EXERCISE - Search the records for the string "info" and copy every line where it turns up.

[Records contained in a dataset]
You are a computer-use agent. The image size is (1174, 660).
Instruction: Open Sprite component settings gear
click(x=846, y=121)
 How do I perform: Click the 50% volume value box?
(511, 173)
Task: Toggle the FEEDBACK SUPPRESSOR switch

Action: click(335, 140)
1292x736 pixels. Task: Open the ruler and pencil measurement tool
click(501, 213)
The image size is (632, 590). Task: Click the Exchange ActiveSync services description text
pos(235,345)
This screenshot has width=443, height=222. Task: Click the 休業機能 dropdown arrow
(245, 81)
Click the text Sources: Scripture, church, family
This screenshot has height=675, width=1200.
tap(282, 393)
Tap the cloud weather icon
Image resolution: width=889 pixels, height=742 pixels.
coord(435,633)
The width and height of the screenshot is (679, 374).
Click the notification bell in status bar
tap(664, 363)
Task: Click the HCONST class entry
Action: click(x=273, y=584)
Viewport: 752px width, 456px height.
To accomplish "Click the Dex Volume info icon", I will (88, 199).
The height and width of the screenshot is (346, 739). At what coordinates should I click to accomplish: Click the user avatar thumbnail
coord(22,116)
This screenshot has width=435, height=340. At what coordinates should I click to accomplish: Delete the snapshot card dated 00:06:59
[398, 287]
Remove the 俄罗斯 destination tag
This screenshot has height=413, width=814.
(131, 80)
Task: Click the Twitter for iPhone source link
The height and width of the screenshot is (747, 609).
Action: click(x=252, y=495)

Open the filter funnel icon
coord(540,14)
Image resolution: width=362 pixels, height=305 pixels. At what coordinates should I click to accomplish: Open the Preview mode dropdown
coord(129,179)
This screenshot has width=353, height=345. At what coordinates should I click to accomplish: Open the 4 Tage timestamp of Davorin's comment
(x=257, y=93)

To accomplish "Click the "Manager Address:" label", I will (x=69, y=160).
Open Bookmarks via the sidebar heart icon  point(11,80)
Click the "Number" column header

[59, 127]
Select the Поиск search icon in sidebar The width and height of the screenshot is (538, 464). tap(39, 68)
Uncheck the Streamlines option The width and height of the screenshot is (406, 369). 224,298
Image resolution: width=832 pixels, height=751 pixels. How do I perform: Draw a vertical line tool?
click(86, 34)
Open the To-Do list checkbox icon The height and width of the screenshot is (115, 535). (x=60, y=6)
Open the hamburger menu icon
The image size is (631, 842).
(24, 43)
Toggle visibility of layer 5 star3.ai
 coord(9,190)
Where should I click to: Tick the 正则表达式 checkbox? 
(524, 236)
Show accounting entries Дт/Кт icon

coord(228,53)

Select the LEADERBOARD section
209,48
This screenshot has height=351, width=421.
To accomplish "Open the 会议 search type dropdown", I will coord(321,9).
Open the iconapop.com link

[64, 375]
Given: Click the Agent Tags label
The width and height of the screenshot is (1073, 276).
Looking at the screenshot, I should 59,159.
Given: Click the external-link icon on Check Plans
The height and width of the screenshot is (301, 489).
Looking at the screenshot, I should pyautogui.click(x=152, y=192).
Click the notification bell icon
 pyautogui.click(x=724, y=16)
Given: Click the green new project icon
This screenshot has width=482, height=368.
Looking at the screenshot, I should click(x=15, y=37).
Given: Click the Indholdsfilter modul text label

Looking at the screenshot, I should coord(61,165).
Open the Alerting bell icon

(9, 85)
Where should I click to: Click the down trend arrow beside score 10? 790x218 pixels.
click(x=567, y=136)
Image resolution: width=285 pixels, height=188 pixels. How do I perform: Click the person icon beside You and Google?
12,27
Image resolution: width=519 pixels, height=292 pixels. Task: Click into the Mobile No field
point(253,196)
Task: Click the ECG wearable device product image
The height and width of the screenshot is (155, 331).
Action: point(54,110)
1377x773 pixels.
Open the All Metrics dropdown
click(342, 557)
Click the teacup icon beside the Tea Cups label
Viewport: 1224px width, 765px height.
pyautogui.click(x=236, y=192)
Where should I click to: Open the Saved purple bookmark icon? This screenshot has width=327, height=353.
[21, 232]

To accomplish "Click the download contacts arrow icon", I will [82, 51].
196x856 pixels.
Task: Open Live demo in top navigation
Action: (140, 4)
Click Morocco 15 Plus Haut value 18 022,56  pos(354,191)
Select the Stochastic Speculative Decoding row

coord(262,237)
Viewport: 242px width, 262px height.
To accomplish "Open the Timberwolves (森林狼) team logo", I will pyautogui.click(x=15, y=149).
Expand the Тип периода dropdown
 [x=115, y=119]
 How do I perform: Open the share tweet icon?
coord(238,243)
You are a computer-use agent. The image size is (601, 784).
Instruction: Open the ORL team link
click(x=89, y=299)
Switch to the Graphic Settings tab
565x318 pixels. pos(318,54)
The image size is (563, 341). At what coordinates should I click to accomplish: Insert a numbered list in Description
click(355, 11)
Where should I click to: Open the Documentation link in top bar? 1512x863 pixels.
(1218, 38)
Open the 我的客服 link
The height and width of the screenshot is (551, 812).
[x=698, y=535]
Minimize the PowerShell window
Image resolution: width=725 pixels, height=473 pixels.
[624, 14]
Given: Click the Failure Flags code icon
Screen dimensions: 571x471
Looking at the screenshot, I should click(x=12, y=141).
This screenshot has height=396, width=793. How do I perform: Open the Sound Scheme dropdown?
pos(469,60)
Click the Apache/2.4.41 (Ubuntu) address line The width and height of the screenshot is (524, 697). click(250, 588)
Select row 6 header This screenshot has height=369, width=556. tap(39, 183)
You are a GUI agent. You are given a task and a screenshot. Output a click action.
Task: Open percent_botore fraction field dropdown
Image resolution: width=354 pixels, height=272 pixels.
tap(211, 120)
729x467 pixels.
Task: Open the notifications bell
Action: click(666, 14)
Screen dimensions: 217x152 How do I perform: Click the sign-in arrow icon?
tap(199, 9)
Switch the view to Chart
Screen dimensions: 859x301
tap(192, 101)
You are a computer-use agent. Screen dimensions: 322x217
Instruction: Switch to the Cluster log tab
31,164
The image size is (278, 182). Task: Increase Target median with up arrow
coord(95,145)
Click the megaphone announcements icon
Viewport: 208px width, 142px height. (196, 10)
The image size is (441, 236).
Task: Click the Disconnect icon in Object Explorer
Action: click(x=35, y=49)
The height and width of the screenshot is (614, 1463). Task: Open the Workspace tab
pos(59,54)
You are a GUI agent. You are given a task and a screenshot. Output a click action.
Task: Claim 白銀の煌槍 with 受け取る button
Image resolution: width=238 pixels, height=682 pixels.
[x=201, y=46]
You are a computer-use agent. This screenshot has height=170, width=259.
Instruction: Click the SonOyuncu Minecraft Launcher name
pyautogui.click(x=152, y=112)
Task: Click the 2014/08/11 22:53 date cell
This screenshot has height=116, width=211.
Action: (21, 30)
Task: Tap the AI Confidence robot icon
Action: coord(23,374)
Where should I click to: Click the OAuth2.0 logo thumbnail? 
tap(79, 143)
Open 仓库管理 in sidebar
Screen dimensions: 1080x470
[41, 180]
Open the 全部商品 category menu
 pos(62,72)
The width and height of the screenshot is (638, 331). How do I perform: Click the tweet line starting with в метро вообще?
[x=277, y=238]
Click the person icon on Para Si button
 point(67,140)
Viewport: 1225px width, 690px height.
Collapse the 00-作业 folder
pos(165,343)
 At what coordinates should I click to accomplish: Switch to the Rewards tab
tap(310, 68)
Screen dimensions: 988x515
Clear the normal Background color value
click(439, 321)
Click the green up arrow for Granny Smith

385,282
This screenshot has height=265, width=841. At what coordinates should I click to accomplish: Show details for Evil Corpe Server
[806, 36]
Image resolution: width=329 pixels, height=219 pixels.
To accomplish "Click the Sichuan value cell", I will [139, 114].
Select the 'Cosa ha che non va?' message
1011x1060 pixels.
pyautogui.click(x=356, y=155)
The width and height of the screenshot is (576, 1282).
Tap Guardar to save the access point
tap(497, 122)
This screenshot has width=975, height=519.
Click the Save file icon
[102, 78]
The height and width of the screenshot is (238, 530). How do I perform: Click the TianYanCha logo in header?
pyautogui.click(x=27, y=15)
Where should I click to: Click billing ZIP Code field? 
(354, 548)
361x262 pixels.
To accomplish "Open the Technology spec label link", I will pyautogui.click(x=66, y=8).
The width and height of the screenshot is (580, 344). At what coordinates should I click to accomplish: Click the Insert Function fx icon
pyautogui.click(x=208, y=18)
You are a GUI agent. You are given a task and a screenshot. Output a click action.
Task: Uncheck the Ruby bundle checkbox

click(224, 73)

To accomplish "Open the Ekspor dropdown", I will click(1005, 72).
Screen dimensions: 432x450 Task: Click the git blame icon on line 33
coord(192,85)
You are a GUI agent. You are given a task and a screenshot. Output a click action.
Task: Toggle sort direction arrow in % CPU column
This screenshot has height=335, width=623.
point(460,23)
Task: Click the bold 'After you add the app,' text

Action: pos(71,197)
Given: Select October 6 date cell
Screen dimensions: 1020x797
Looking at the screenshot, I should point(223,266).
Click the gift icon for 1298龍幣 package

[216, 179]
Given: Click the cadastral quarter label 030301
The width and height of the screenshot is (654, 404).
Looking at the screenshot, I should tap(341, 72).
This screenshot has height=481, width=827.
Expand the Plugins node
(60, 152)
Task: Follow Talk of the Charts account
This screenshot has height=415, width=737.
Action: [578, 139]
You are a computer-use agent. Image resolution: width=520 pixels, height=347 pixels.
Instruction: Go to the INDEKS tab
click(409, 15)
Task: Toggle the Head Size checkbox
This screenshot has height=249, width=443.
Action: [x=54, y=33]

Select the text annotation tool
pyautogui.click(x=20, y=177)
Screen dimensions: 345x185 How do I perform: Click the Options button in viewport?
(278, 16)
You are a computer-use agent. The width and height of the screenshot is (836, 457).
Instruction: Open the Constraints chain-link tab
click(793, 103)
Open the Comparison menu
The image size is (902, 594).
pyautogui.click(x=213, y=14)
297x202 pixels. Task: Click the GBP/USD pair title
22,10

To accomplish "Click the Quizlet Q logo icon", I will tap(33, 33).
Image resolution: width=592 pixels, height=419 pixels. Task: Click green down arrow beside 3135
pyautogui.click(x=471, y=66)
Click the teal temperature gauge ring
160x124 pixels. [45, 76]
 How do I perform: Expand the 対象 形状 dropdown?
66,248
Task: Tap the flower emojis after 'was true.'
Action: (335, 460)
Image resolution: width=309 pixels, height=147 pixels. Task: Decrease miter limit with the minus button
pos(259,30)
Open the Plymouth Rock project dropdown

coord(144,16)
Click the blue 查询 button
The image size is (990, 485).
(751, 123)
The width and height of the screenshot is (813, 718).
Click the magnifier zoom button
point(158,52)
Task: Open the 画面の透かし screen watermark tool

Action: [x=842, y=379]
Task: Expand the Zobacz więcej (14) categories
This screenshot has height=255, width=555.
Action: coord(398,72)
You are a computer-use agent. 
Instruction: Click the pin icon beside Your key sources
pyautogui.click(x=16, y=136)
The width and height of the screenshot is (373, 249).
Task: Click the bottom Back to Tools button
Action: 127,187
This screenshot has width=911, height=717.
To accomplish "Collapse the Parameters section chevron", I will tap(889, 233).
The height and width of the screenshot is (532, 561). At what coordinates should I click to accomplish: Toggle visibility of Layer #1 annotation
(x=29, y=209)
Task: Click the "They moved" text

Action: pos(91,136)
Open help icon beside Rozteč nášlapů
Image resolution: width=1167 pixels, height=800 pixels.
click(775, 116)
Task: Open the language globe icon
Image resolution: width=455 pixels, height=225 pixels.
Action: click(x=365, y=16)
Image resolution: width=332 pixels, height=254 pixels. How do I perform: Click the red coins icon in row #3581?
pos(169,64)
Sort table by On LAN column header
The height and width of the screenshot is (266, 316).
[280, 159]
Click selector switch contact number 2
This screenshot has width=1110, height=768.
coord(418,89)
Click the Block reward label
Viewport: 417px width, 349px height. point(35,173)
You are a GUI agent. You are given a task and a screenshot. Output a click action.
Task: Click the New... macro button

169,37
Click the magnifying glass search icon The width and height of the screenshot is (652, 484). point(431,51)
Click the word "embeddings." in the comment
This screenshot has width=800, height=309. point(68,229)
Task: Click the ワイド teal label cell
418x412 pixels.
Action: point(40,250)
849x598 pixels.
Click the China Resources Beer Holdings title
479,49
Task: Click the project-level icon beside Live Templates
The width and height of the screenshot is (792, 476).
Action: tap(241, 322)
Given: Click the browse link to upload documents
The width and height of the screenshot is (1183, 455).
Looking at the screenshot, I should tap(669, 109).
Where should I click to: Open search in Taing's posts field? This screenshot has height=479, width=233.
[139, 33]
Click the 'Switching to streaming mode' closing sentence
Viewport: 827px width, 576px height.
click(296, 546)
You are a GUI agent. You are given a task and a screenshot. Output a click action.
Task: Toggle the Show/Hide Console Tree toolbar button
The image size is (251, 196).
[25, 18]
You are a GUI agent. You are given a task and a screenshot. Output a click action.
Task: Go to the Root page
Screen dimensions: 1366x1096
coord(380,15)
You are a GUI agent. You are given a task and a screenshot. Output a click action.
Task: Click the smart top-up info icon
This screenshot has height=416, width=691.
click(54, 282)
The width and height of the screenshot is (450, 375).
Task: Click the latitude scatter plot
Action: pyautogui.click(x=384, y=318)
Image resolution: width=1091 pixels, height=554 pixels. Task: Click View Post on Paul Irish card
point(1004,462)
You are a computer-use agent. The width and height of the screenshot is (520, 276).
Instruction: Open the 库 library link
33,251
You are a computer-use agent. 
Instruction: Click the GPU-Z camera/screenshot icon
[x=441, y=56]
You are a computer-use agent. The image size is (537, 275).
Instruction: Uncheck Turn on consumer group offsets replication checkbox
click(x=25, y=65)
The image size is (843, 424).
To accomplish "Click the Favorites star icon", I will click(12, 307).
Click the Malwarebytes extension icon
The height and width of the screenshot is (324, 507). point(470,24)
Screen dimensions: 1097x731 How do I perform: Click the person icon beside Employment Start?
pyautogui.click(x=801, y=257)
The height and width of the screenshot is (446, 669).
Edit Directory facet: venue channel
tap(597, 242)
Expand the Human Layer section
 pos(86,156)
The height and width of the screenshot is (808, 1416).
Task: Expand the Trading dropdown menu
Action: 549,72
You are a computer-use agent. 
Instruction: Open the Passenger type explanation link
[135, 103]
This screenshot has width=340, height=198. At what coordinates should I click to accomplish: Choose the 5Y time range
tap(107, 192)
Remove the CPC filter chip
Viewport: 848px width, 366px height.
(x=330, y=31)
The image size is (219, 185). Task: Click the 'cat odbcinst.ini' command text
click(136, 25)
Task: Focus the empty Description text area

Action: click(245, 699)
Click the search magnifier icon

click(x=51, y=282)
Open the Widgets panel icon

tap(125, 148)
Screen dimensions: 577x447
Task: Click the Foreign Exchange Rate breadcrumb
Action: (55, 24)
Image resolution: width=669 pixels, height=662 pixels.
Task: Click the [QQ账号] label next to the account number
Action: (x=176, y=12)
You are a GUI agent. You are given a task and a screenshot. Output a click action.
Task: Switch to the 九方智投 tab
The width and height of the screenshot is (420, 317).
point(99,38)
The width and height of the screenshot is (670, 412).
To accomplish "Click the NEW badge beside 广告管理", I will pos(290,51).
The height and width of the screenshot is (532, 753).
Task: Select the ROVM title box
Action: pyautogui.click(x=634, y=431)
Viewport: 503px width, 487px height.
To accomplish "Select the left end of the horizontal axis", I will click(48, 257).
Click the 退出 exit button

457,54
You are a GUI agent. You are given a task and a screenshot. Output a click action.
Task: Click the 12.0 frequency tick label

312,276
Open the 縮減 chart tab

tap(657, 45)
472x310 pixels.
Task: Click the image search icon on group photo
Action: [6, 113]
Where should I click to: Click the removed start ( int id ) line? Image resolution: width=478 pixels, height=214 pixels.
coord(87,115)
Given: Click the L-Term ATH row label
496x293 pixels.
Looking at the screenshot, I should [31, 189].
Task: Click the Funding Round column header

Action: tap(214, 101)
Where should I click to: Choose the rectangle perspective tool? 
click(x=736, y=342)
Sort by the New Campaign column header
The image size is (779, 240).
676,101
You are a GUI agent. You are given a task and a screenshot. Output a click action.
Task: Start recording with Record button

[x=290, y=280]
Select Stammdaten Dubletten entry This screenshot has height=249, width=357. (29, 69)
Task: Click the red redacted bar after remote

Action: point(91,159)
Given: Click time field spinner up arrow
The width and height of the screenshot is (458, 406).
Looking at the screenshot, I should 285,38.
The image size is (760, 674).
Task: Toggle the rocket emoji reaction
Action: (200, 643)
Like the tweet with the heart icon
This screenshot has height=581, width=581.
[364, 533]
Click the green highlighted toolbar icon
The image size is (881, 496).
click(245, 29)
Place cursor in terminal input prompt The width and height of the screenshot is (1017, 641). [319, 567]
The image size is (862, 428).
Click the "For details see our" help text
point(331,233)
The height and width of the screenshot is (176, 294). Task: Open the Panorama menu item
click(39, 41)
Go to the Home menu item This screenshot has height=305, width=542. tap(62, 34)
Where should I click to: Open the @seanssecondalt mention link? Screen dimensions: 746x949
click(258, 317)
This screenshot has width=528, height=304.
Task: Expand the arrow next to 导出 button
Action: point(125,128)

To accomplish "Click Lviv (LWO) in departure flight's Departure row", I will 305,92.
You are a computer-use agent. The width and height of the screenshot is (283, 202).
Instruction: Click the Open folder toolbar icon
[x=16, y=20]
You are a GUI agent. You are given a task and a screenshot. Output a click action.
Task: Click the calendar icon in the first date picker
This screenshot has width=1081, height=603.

THE ANSWER -
To accomplish "Click the Dex Volume info icon", I will (88, 199).
Task: Click the smart top-up info icon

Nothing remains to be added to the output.